Friday, October 26, 2018

October 22, 2018 Issue


The best writing in this week’s issue is in “Goings On About Town: Art.” Two notes, in particular, stand out: Peter Schjeldahl on the Met’s Delacroix retrospective and Johanna Fateman on the Trish Baga exhibition at Greene Naftali. Schjeldahl’s piece, based on his longer “Performance” (The New Yorker, October 1, 2018), contains this brilliant passage:

A frontal, tumultuous scrum of two big cats, three horses, and five Arabian hunters threatens to burst from the canvas. Claws, hooves, teeth, and scimitars contend.

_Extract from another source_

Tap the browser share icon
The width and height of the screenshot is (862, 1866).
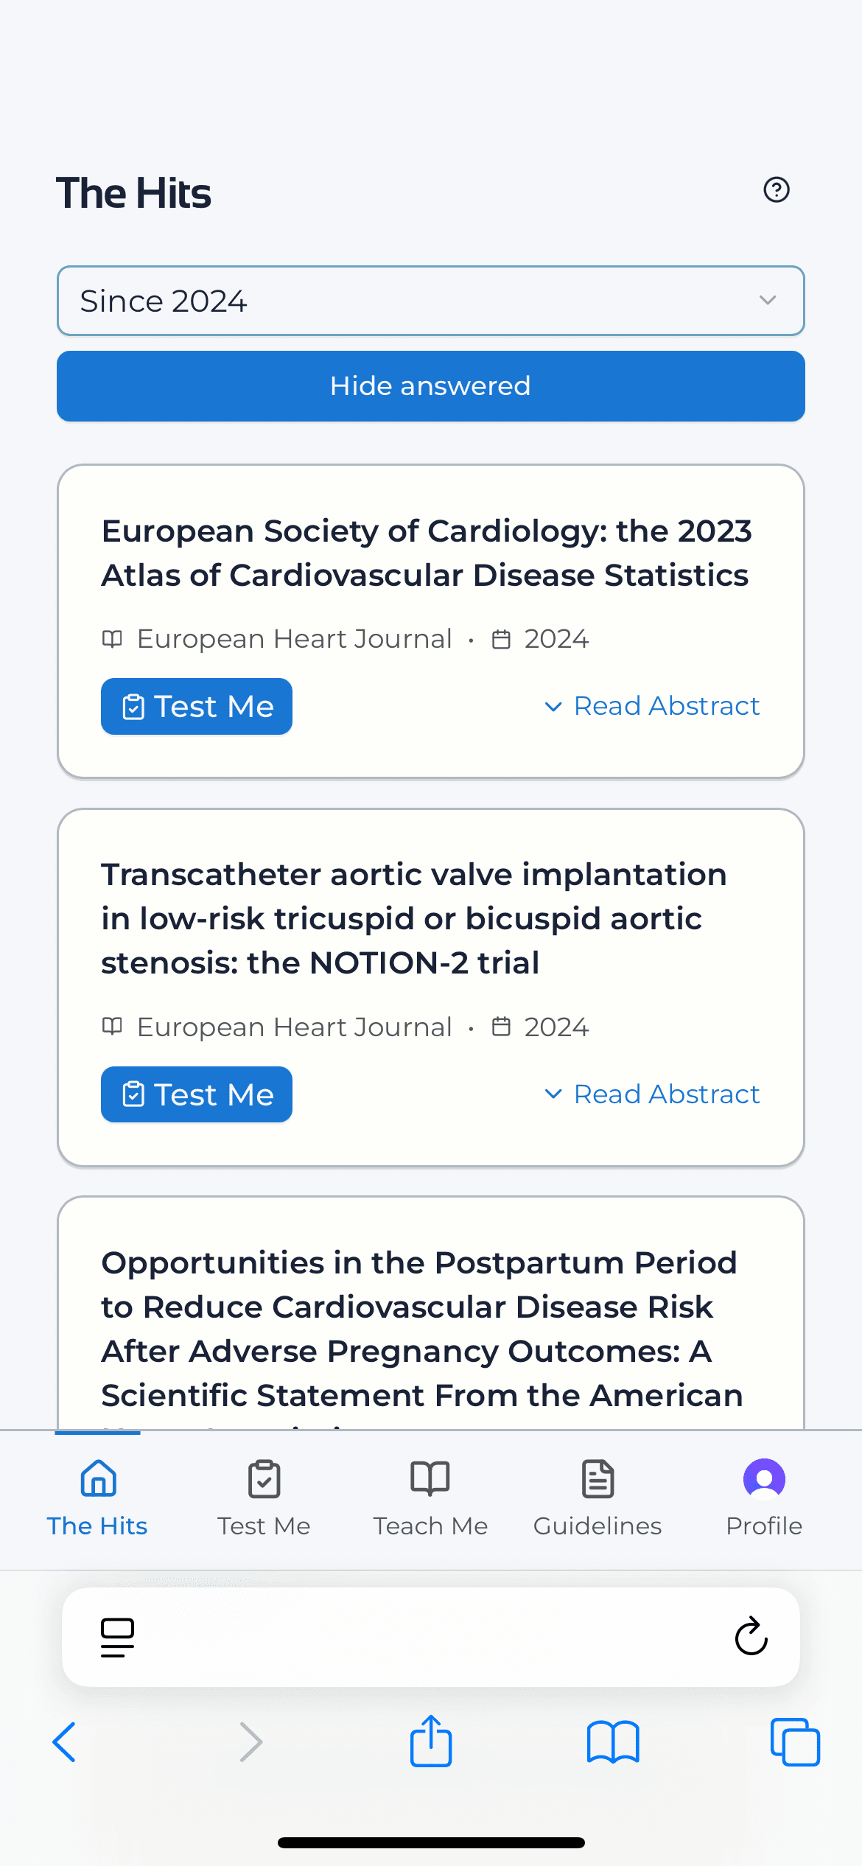[x=431, y=1741]
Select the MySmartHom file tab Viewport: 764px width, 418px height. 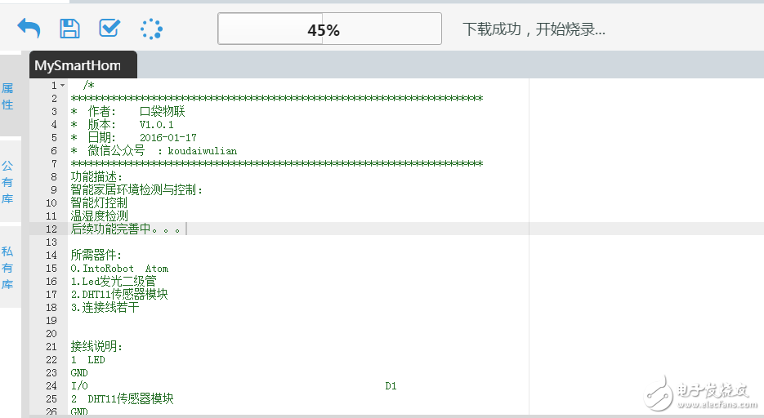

Primary colors blaze. Black resounds. It’s a dazzling picture, but Delacroix’s open competition with Rubens, who was denied a riposte by virtue of being two centuries deceased, gives it the air of an elephantine bagatelle.

Fateman’s capsule review is worth quoting in full:

A motley assortment of enchanting ceramic sculptures fills the first room of Baga’s installation “Mollusca and the Pelvic Floor.” A half-dozen glazed poodle heads accompany melting guitars, volcanic islands, and fossil-like abstractions; two busts—a self-portrait and a deft rendering of RuPaul—house virtual-assistant devices. In a darkened interior room, a video spills off the wall onto clusters of rocks, cardboard file boxes, a bottle of salad dressing, and an oscillating fan. We glean, from the fragmented narrative, that Amazon’s Alexa has been rechristened Mollusca. Baga takes viewers on a strange philosophical journey—an extended hallucination in a messy bedroom—to elucidate her curious relationship with her nonhuman helper.

That “In a darkened interior room, a video spills off the wall onto clusters of rocks, cardboard file boxes, a bottle of salad dressing, and an oscillating fan” is marvelous! The whole passage is inspired.